Qual é o melhor poema de Carlos Drummond de Andrade? Difícil escolher, não é mesmo? Classificar esse poeta de extraordinário é pobreza de vocabulário e de espírito. Afinal, Drummond é... simplesmente Drummond. Vejam estes três versos do magnífico poema "A máquina do mundo": "Abriu-se majestosa e circunspecta,/sem emitir um som que fosse impuro/nem um clarão maior que o tolerável". E notem que são apenas três versos em meio a tantos outros de igual qualidade. Mas deixemos de lado essa crítica impressionista e nos concentremos nos três versos transcritos. Porque foram eles que encontrei no caderno de uma estudante de 1.º ano do ensino médio, servindo de exercício de concordância verbal e nominal!

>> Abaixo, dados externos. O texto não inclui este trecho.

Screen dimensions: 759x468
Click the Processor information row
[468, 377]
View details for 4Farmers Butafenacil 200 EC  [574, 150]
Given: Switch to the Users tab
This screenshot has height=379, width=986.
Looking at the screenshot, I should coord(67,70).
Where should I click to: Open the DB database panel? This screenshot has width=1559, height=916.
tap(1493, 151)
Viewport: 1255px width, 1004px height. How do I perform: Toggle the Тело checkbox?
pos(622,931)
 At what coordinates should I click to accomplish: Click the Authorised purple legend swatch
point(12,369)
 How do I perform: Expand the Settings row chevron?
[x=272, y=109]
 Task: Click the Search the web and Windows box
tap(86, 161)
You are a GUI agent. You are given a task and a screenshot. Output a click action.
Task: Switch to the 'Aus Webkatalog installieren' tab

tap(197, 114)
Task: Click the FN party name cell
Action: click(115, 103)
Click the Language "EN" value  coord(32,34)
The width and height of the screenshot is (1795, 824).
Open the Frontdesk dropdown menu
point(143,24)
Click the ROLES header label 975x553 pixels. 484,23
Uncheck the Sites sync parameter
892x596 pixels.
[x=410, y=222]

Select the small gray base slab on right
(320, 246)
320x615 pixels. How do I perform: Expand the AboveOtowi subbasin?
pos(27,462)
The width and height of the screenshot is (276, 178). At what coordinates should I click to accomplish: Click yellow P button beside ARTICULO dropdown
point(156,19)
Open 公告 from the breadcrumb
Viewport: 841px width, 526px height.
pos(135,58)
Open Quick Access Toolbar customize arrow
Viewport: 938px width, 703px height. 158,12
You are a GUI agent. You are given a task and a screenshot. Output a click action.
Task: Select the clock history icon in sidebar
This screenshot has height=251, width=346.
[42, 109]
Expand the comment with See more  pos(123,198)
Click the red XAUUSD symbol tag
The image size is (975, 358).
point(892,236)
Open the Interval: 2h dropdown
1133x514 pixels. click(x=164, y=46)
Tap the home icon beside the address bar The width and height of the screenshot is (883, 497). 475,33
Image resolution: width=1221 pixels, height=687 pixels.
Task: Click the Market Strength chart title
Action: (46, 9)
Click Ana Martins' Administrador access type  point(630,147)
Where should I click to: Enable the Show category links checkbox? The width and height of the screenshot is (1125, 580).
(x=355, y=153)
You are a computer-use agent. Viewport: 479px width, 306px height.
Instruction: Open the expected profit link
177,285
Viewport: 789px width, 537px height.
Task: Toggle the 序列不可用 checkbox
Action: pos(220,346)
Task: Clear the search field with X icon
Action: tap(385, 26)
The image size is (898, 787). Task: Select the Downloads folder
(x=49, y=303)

A tarefa era a seguinte: "Reescreva os três versos abaixo fazendo-os concordar com As máquinas". Pensei que a sacada do exercício estivesse na flexão do infinitivo: as máquinas abriram-se sem EMITIR ou sem EMITIREM som? Errado. Depois pensei que tivesse alguma coisa a ver com as formas verbais "abriu-se/abriram-se", por causa daquela concordância "vendem-se casas", que frequentemente vemos como "vende-se casas". Nada. Havia mais exercícios, com frases do tipo "O menino foi à escola", "A tarefa foi cansativa" etc.
Meu espanto não tem nada a ver com aquela visão que concebe a literatura como objeto sagrado, feita por seres etéreos e com dons excepcionais. Por isso não deve ser tocada por mãos quaisquer. Nada disso. O questionável nesse tipo de tarefa é a forma completamente descontextualizada de se trabalhar questões importantes da nossa língua, como concordância verbal e nominal, tendo a literatura como ponto de partida. No fim de tudo, trata-se apenas das velhas listas de exercícios de concordância, mas envernizadas com alguns versos de Drummond, que não escreveu um poema chamado "As máquinas do mundo".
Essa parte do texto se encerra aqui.